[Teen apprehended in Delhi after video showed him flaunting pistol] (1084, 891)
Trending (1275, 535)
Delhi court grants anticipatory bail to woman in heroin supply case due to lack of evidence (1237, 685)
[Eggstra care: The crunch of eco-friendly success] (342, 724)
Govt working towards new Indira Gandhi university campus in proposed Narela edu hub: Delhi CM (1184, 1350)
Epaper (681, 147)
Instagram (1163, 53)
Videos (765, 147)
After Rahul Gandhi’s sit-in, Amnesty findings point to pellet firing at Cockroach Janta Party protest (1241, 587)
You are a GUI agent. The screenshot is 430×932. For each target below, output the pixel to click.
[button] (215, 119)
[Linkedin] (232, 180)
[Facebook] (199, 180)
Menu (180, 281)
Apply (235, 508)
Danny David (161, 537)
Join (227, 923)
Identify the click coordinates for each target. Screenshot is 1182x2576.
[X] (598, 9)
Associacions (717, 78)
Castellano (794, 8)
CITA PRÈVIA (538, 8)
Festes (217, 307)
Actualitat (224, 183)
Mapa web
+++
• **Required action**
Through the last line of the entries above, beginning at the line containing "Menu (180, 281)", transcribe each line exactly, both ends included and nothing more.

• **Task output**
Menu (180, 281)
Apply (235, 508)
Danny David (161, 537)
Join (227, 923)
Identify the click coordinates for each target. Screenshot is 1182x2576.
[X] (598, 9)
Associacions (717, 78)
Castellano (794, 8)
CITA PRÈVIA (538, 8)
Festes (217, 307)
Actualitat (224, 183)
Mapa web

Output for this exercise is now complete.